Un documentaire comprenant de multiples interviews des « grands » de ce monde selon la Russie, depuis Julian Assange à Dominique Strauss-Kahn en passant par l’ex-président du Pakistan, Pervez Musharraf, a été diffusé dimanche par la chaîne publique Russia TV : clou du spectacle, les longs commentaires de Vladimir Poutine qui a exposé son point de vue sur « l’Ordre mondial ». Il s’agissait là du titre du programme qui a mobilisé ses réalisateurs pendant de longs mois. Plus exactement, c’était une réflexion de Poutine sur « son » Nouvel Ordre mondial, qui s’oppose à l’en croire à ce que veulent les Etats-Unis, soucieux avant tout de soumettre tout l’Occident à sa domination souveraine. La presse française en a retenu cette déclaration du président russe : « La Russie n’a pas pour objectif de recréer l’URSS. »
« Mais personne ne veut nous croire, ne veut croire que nous n’avons pas comme objectif de recréer l’Union soviétique », a soutenu Vladimir Poutine dont l’interview a été tournée jeudi, à quelques jours seulement de la diffusion du documentaire. C’est par cette méfiance qu’il explique la position des Etats européens, qu’il accuse de poursuivre la « politique d’endiguement » mise en place par les Etats-Unis contre l’Union soviétique pendant la Guerre froide.
Poutine ne veut pas recréer l’URSS, mais la Grande Russie
Il voit là la cause de la crise ukrainienne, avec la mobilisation de l’Occident contre un danger qui n’existe pas. Sputnik.news (organe contrôlé par le pouvoir russe) commente à ce propos : « Une possibilité, même hypothétique, de conjugaison des efforts dans le cadre de processus d’intégration aurait rendu la Russie et l’Ukraine plus compétitives, en leur permettant d’occuper une meilleure place dans le système international de division du travail. »
Ce système qui a conduit à la désindustrialisation et qui entretient le chômage de masse dans de nombreux pays d’Europe, la Russie de Poutine l’entérine donc sans hésiter.
C’est un évident plaidoyer pro domo auquel s’est livré Vladimir Poutine. Il s’y pose, non sans force de conviction, en chef d’Etat appelant ses homologues à retrouver leur indépendance par rapport aux Etats-Unis et à se laisser guider par leurs intérêts nationaux.

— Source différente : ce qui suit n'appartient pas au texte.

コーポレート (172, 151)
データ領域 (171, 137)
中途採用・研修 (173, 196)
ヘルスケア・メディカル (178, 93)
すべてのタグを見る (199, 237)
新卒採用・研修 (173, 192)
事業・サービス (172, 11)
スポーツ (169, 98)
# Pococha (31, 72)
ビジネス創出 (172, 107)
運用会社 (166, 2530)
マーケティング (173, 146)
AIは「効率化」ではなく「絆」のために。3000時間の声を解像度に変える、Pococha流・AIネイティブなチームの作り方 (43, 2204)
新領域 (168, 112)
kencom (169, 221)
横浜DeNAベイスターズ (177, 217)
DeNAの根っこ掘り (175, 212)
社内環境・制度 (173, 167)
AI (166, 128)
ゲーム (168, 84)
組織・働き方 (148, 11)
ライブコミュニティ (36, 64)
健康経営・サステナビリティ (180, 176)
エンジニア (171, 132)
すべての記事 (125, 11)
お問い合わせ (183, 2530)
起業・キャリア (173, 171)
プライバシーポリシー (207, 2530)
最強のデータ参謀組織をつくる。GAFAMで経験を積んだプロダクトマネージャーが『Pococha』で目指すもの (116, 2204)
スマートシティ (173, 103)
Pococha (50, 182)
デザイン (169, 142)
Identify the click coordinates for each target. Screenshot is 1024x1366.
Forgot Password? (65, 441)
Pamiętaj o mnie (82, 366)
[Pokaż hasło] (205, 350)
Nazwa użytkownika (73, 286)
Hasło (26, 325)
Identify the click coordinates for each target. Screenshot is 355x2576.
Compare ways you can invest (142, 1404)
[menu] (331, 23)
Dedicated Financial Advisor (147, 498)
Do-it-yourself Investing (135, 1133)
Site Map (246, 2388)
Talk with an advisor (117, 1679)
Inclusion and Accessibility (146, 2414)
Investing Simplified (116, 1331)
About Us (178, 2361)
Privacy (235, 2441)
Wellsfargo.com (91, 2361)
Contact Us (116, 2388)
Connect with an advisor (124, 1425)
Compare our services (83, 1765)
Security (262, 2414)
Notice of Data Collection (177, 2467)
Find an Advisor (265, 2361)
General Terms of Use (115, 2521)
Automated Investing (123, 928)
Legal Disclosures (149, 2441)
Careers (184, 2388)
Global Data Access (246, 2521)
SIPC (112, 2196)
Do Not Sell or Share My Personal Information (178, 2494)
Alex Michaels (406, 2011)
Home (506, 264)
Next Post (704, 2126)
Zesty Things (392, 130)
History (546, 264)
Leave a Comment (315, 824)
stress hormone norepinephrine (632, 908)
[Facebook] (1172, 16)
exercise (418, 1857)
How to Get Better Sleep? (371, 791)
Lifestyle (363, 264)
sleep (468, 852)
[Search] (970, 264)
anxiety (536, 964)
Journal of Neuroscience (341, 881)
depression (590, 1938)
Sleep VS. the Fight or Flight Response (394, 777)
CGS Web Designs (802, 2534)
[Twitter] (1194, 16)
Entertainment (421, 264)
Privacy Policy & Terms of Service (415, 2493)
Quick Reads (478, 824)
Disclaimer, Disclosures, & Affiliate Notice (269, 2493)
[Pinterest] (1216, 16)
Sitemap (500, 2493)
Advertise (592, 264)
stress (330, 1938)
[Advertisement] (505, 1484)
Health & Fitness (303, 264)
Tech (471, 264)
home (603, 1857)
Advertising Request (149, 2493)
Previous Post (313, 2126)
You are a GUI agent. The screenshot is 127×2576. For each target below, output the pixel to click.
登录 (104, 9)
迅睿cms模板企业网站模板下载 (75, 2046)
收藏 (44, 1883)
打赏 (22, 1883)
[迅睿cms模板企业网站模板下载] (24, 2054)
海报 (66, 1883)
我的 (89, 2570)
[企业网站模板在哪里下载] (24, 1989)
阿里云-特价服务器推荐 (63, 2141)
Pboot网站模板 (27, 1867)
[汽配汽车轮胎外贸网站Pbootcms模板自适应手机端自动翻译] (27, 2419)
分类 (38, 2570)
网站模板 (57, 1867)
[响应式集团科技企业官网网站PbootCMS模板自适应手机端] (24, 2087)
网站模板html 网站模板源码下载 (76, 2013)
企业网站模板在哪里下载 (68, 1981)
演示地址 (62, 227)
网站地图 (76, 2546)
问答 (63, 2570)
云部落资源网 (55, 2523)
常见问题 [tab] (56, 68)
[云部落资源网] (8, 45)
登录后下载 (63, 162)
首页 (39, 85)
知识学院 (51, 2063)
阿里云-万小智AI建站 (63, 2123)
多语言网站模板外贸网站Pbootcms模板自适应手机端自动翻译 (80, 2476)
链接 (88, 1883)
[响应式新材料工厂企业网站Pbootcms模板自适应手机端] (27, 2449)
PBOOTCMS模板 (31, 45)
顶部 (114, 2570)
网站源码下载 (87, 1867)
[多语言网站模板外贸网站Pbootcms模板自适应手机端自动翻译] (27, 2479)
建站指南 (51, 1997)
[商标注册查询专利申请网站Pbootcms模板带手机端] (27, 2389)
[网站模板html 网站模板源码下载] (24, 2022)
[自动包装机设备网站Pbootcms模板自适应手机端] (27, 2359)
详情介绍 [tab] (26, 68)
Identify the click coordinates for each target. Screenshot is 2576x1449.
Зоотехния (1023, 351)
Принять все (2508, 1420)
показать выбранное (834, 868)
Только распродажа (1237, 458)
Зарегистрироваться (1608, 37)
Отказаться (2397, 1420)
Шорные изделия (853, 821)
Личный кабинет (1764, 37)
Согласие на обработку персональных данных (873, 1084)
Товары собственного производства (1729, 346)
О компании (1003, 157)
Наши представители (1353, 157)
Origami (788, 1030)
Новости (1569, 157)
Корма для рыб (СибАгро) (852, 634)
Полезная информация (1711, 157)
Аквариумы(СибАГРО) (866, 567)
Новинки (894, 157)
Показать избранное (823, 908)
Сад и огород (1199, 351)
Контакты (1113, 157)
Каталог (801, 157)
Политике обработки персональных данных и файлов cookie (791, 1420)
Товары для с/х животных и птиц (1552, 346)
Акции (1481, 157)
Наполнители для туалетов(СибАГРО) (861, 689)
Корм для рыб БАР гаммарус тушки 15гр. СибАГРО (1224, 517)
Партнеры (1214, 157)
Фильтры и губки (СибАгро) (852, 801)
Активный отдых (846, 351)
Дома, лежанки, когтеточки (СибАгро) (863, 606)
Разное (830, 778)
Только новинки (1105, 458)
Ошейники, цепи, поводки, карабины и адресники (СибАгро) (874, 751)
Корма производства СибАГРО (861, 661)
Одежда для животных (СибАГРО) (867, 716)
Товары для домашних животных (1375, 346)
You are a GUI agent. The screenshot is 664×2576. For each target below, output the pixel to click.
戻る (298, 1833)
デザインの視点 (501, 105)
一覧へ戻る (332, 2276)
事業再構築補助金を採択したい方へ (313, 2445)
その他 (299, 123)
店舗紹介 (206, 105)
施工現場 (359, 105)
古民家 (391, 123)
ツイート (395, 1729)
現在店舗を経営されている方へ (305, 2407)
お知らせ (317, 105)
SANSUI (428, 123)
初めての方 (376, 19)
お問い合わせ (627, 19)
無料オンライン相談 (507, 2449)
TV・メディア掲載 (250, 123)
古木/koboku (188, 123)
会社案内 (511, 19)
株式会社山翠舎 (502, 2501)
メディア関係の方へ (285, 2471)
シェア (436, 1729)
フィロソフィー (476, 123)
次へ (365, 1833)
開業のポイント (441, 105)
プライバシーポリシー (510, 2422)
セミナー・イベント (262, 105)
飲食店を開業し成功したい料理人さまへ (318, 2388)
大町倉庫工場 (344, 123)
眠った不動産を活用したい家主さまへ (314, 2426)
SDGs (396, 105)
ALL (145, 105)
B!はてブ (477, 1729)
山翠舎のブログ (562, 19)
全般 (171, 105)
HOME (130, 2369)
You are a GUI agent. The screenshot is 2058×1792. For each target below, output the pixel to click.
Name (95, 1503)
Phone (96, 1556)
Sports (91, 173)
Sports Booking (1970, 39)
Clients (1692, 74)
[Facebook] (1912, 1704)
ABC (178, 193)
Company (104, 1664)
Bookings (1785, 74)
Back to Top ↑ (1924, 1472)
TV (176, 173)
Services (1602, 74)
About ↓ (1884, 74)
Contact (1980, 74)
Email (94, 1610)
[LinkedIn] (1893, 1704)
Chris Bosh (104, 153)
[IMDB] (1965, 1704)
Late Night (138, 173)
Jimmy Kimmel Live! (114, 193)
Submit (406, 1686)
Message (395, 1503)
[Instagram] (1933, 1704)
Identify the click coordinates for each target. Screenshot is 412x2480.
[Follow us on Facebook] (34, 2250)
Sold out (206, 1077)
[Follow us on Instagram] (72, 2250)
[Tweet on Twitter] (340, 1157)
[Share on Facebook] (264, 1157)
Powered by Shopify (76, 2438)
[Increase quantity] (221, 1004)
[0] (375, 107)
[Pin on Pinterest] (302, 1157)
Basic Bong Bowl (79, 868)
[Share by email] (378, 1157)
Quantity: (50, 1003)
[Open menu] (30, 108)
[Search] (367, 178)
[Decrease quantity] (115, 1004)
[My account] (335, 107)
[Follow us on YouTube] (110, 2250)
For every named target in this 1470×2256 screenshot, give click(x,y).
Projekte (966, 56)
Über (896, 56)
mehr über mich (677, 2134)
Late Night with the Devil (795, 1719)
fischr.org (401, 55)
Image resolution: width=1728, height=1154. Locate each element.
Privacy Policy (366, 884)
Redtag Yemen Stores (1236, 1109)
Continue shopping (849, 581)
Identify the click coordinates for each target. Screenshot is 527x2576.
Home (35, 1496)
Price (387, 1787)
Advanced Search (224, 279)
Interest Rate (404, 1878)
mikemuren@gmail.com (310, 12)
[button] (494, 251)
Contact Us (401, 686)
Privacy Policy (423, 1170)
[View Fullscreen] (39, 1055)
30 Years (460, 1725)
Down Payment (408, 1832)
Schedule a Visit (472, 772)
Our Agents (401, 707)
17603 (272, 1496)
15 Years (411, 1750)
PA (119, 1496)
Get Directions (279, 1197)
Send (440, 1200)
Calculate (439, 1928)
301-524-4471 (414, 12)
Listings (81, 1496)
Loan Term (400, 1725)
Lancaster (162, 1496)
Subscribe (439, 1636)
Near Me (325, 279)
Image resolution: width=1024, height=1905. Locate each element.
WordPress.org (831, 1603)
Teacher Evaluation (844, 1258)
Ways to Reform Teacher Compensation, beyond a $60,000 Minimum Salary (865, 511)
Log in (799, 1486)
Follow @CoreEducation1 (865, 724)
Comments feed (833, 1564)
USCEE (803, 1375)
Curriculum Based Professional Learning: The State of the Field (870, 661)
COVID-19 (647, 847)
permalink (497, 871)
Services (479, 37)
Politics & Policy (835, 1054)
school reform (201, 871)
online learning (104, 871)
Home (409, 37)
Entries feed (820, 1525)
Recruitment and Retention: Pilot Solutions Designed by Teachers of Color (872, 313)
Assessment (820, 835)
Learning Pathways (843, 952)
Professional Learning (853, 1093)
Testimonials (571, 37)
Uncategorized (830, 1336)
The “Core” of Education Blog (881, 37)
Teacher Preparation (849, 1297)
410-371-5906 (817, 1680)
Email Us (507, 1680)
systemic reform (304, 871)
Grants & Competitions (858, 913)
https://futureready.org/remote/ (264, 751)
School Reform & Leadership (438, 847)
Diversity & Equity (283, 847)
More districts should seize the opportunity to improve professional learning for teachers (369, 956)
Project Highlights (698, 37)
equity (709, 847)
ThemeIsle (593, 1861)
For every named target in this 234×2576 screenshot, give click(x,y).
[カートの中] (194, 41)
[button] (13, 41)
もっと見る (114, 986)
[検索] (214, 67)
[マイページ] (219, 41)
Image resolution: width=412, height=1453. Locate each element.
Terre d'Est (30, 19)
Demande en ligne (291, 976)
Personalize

Ces intérêts devraient les pousser, sinon à « abandonner leur orientation euro-atlantique » mais au moins « à prendre part à la prise de décisions ». « Je pense que l’intérêt des pays européens, j’ai peut-être tort, mais je vais quand même leur dire autre chose, est d’unir leurs forces sur le plan économique et politique, et dans la lutte contre le terrorisme, ainsi que dans leurs efforts en vue de trouver une solution aux problèmes environnementaux et au crime organisé », a-t-il dit.
Dans le Nouvel Ordre mondial, Poutine a toute sa place
Sa propre force, assure-t-il, a été d’avoir une position claire : « Pour parler de la crise syrienne, nous travaillons aisément aussi bien avec le président Assad qu’avec les Etats-Unis… ainsi qu’avec nos amis d’Arabie Saoudite et d’autres Etats arabes. Pourquoi ? Nous ne modifions pas notre position. »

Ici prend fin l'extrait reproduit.